Sinners, if you will not yet be convinced, if the Scriptures do not convince you, and if your eyes and ears do not teach you to understand sin better, take heed lest, as Gideon taught the men of Succoth with briars and thorns (Judges 8:16), God teach you hereafter with fire and brimstone. He will fetch His proof from your bones and bowels. When your pangs come upon you, God will cause His revenging worm to bring back the memory of your slighted sins to you and say, “Now sinner, you wretch, what do you think of your lust now? What do you think of your pride, carnal jollity, and covetousness now? Where are your slight thoughts of all this now? Where is your vain confidence now that you would die in all of your sins and still escape and come out well enough; that all of the threatenings and woes denounced against you would come to nothing? Now sinner, learn, and be learning this lesson forever, that you have been a fool in the midst of all your high conceits and boastings of your wisdom.”



150There are multiple senses in which this is true, and it is helpful to make some distinctions here. First, we do often suffer for our own sins, both in this life and the next. Even the believer, by sin, can lessen his or her heavenly reward (1 Corinthians 3:14–15), though saved by Christ’s merits alone. Second, we often suffer from the sins of others. Third, when Adam sinned, God cursed the ground and much more besides (Genesis 3:14–19), which curse is the cause of much toil and suffering. Fourth, just as we all participate in the curse resulting from Adam’s sin, so we also all inherited Adam’s rebellious sin nature; thus, the everyday troubles of life from the curse are punishment for our own sin, and far less than we deserve.

151At first glance, Alleine seems to be making an absurd accusation or else to be referring to some oddity unique to his own time and place. But this manner of thinking is no different from the modern canard that religion causes wars, and thus all religion is bad. An internet search of “religion wars cause” returns massive results. Karl Marx and his modern “progressive” followers continue to brand religion as harmful and a means of oppression. Militaristic religions such as Islam make war against Christians. Also, in many cases Christian bodies politic have had to defend themselves from foreign powers against unjust aggression, tyranny, or attempts to impose unbiblical religious practice. Not understanding the things of the Spirit, many dismiss matters of doctrine and conscience as mere trivia of no realistic concern. From this, it is an easy step to slanderously and absurdly pin the blame for dissensions, controversy, strife, and (at least some) wars on those who stand for God’s truth instead of giving way (Proverbs 25:26).

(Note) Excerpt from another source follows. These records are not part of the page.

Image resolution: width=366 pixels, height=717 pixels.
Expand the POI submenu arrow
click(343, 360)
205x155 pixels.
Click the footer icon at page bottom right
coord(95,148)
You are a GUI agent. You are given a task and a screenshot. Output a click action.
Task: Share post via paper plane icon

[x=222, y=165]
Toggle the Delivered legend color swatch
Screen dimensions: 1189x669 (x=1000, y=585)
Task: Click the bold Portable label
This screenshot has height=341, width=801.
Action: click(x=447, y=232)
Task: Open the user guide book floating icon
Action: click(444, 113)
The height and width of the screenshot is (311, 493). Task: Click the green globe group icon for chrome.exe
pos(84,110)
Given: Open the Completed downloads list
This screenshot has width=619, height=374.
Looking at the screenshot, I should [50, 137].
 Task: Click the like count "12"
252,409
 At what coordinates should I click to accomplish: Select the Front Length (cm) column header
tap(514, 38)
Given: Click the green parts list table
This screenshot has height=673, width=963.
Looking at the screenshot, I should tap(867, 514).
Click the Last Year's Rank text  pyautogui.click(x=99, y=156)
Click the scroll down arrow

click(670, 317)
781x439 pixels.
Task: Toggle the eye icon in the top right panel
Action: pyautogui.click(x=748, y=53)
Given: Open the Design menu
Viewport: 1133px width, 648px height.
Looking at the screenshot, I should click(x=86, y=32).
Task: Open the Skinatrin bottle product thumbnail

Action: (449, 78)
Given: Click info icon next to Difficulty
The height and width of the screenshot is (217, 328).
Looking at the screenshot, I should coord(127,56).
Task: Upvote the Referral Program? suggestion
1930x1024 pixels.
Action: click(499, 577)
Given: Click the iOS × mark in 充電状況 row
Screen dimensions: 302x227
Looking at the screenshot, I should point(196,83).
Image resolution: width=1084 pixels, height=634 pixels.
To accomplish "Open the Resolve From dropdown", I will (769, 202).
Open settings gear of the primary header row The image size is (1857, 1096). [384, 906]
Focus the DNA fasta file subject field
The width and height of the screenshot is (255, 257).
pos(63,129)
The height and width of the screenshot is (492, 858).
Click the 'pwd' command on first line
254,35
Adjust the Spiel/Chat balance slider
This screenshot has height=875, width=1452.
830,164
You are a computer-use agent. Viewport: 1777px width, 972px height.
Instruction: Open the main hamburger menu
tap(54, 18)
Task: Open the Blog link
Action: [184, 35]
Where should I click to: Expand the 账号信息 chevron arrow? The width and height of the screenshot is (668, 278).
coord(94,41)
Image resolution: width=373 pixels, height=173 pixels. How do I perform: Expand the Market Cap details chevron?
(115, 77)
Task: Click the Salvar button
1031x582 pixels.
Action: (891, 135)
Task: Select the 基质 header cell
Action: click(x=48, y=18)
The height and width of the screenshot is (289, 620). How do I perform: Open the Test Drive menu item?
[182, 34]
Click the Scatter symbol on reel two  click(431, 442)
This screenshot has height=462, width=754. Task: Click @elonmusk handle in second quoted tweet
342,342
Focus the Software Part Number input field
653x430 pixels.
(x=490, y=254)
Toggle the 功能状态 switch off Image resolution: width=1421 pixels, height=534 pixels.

152Most likely, this is a reference to 1 Samuel 28:14, in which the witch of En Dor initiated a séance to call up the prophet Samuel from the dead. The resultant apparition was of an old man in a cloak. While it is abundantly clear that God controlled and overruled the whole matter for His own purposes, the actual nature of the apparition of Samuel is not given in the text. Alleine is not alone in assuming it to be the devil or a demon; hence his literary allusion.

153the stone: likely a reference to gallstones, kidney stones, or other urinary tract stones, the last two of which are often extremely painful.

154strangury: slow, spasmodic, drop-by-drop, painful discharge of urine typically caused by urinary tract blockage, a medical term still in use.